British Medical Journal accuses UK government of the “suppression of science”

By Thomas Scripps
18 November 2020

The British Medical Journal has published an extraordinary editorial accusing the Boris Johnson’s Conservative government of the “politicisation, “corruption,” and “suppression of science”.

Last Friday’s article concluded, “Politicisation of science was enthusiastically deployed by some of history’s worst autocrats and dictators, and it is now regrettably commonplace in democracies. The medical-political complex tends towards suppression of science to aggrandise and enrich those in power. And, as the powerful become more successful, richer, and further intoxicated with power, the inconvenient truths of science are suppressed. When good science is suppressed, people die.”

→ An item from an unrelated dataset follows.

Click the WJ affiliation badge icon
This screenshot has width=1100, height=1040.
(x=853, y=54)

The editorial by the journal of the British Medical Association is an indictment of the British ruling class’ “herd immunity” response to the COVID-19 pandemic that has created a humanitarian disaster. At every stage, the government ignored scientists’ calls for a national lockdown and warnings about the dire implications of keeping open workplaces, schools, colleges and universities.

Clinical staff care for a patient with coronavirus in the intensive care unit at the Royal Papworth Hospital in Cambridge, England, May 5, 2020 [Credit: Neil Hall Pool via AP]

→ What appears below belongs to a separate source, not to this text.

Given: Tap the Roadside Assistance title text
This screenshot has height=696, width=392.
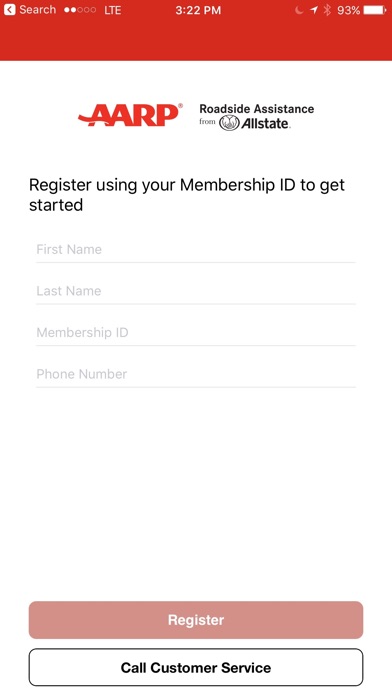Looking at the screenshot, I should (x=257, y=109).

On November 11, the UK passed the terrible milestone of 50,000 deaths. This is the official number, now standing at 52,745, including only those who died within 28 days of receiving a positive COVID test. But according to the government’s Office for National Statistics (ONS) and statistics agencies in Scotland, Wales and Northern Ireland, there have been more than 64,000 fatalities in which COVID-19 was mentioned on the death certificate. Since the pandemic began, the UK has suffered more than 70,000 “excess deaths”.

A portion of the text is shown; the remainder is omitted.